Review

Where the crawdads sing

06 January 2020
Written by: Delia Owens
Review by: Library Patron
Genre: General Fiction

This is a debut novel by Delia Owens however as a retired wildlife biologist her background enables her to write with exquisite detail of the birdlife, sea life and marshes which are the fabric of this novel set in the Northern Carolina swampland.

The main character is Kya Clark called by the locals ‘Marsh Girl’ and she lives a solitary life but a rich life with the wildlife around her providing the essentials for food and nourishment. We enter her life as a child around 1952 as an abandoned child and follow her story through her relationships with nature and how these relationships translate into human relationships and here Delia’s descriptions of the Carolina swamps are so vivid, enabling the reader to see the dragonflies, egrets, fireflies and the annual flights of birds.

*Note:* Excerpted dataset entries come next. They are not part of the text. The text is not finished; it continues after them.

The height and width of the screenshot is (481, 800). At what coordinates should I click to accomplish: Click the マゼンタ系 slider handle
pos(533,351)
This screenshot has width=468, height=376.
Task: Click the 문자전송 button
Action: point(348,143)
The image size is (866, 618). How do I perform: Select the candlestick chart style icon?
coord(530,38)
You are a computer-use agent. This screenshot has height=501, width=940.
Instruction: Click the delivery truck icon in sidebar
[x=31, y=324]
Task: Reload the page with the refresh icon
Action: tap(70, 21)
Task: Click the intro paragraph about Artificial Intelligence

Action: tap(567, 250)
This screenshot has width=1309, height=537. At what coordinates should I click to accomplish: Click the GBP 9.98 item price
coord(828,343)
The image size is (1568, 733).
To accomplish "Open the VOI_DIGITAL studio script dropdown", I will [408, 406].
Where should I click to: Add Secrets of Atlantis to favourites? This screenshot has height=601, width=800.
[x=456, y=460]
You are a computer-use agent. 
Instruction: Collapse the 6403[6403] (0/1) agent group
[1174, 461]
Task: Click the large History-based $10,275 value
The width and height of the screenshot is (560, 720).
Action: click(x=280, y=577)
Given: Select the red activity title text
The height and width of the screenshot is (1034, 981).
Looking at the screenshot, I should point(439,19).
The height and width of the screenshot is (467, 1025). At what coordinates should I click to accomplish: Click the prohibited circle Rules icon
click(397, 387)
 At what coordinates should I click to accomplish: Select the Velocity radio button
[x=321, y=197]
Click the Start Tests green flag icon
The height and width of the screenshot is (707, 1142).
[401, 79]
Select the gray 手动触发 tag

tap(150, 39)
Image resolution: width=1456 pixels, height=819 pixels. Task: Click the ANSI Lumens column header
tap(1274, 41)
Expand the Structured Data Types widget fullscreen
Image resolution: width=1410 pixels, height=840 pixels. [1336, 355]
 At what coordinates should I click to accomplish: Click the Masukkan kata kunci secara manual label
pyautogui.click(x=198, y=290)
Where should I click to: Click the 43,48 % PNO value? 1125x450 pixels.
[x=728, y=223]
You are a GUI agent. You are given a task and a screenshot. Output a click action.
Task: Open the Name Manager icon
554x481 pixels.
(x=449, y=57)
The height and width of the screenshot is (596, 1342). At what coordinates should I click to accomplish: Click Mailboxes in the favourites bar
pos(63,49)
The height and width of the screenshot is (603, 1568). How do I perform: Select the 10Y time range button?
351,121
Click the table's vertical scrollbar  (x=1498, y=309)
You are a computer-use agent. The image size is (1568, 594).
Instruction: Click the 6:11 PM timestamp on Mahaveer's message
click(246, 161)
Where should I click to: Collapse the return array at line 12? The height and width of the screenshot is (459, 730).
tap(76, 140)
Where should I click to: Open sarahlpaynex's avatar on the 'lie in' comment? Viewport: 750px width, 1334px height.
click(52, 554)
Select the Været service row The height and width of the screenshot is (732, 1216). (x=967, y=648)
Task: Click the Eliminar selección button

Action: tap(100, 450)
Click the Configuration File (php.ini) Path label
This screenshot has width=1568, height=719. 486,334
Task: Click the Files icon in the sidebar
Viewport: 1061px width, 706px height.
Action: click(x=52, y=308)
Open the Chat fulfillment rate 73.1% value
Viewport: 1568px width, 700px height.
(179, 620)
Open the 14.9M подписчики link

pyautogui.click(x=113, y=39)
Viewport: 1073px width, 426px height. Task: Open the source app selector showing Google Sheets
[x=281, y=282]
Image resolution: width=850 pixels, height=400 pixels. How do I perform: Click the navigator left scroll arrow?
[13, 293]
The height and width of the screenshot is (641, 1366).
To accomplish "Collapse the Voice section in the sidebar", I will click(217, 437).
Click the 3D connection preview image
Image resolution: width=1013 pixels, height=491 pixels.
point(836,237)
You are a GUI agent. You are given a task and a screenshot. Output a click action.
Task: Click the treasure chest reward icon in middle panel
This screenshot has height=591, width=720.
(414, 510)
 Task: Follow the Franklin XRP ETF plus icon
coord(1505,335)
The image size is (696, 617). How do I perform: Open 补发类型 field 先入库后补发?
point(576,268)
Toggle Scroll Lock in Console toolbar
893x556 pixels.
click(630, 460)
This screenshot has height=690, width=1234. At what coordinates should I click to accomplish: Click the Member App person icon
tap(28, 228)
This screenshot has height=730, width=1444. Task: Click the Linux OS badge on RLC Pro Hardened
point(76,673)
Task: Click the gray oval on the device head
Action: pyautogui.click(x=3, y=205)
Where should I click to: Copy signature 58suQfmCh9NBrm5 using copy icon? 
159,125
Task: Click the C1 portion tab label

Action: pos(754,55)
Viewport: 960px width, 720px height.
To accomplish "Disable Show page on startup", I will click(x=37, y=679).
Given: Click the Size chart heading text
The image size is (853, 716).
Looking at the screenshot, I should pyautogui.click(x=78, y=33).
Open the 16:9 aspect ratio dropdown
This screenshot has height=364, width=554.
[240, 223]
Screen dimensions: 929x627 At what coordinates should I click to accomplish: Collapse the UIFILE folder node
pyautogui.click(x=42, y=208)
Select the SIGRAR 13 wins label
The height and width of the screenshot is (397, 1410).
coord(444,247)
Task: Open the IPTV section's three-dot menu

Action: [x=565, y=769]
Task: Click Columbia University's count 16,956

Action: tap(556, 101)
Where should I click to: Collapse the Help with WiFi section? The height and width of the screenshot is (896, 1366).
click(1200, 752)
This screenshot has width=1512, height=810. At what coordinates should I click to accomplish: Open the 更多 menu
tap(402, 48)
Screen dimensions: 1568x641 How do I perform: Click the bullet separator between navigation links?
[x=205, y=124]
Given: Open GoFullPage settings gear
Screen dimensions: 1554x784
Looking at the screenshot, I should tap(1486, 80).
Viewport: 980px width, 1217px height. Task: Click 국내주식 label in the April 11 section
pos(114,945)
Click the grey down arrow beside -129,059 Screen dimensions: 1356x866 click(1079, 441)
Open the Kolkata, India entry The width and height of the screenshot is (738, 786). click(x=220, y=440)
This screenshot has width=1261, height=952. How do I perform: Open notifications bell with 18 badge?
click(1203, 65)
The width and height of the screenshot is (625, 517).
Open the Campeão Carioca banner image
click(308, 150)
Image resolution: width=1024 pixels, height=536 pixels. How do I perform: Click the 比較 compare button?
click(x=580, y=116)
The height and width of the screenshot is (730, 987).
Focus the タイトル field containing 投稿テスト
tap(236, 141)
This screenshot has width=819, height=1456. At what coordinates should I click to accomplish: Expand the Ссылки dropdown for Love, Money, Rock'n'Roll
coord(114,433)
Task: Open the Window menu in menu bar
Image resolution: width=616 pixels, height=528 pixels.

The book starts with a murder, follows as investigation and imprisonment, there are family breakdowns and breakups, it describes a community where different is viewed suspiciously and abuse her naivety, yet conformity has no place in Kya’s story. The story follows the seasons, the seasonal changes, the men in her life and the love that develops for her surroundings and those who live in it with her.

A crawdad is a ‘crayfish’ or “crawfish” which comes from an old French work, escrevisse.